Ma dopo le preghiere e gli ammonimenti? In questo grigio pomeriggio di novembre, a ottanta giorni dalla tragedia e a quattro dalla tempesta perfetta, a cinquecento chilometri da qua, la Camera dei Deputati sta facendo passare il Decreto Genova, il provvedimento che vara tutte le misure economiche, legislative, fiscali, finanziarie che aiuteranno a ricucire questa ferita del ponte.

Un decreto che bolle dal 14 settembre tra il Governo, il Parlamento e questa Genova piegata che lo aspetta come se quella grida fosse la prima pietra della ricostruzione. Ma non lo è. A cominciare dalla struttura stessa del decreto, che mette insieme Genova, Ischia, altre zone ferite d’Italia negli ultimi anni e perfino provvedimenti ambientali che cambiano, per esempio, la misura dei fanghi inquinanti da smaltire nelle campagne italiane. Che c’entra tutto questo con i 12 articoli dedicati a Genova, alla ricostruzione del ponte?

Alla Camera su questo ci si azzuffa e sopratutto ci si scanna sulla mescolanza tra le misure pro Genova e il maxicondono delle decine di migliaia di case di Ischia , “salvate” miracolosamente per l’intercessione del vicepremier del Movimento 5 Stelle, Luigi Di Maio, che ha sponsorizzato la sanatoria tanto importante per il suo collegio elettorale.

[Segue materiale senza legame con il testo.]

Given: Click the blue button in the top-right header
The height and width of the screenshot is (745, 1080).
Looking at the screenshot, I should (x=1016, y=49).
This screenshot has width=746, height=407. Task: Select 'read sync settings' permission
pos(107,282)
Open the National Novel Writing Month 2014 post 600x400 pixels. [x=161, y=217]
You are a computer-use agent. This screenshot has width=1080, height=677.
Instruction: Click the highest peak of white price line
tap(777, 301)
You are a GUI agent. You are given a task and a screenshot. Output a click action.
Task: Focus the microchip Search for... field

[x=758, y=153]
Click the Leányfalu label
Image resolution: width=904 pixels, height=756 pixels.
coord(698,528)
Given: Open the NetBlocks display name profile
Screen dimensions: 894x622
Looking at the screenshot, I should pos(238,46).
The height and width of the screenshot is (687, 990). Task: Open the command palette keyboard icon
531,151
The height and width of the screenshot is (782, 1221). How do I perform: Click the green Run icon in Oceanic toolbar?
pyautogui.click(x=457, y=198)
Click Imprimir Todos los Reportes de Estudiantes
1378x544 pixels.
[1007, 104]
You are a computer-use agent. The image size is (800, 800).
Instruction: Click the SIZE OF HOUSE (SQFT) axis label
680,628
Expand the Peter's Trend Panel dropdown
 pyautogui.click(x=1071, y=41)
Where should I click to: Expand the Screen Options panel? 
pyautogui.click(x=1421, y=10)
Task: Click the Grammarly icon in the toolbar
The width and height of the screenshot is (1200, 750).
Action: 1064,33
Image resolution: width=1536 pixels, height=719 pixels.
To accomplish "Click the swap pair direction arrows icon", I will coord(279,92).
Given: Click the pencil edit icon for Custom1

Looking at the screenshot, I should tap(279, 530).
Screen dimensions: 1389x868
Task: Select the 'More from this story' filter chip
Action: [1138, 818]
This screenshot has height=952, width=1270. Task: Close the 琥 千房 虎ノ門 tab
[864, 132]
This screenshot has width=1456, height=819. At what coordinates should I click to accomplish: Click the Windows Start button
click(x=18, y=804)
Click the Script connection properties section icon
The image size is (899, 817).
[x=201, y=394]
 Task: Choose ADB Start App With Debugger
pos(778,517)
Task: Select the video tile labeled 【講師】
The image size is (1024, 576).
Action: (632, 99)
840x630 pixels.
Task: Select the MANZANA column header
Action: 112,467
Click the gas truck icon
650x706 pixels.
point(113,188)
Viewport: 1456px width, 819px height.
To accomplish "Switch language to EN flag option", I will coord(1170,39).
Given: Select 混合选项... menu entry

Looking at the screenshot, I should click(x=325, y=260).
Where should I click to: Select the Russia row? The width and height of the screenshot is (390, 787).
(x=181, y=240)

Forse anche a questo alludeva il cardinale nel suo pellegrinaggio in Valpolcevera, quando invitava all’unità, alle divisioni da combattere, allo spirito da ricostruire?

Il decreto Genova è diventato un ring tra la maggioranza giallo verde e l’opposizione proprio per quel condono, che il Pd ha trasformato in un cavallo di battaglia, anche minacciando il percorso parlamentare del decreto.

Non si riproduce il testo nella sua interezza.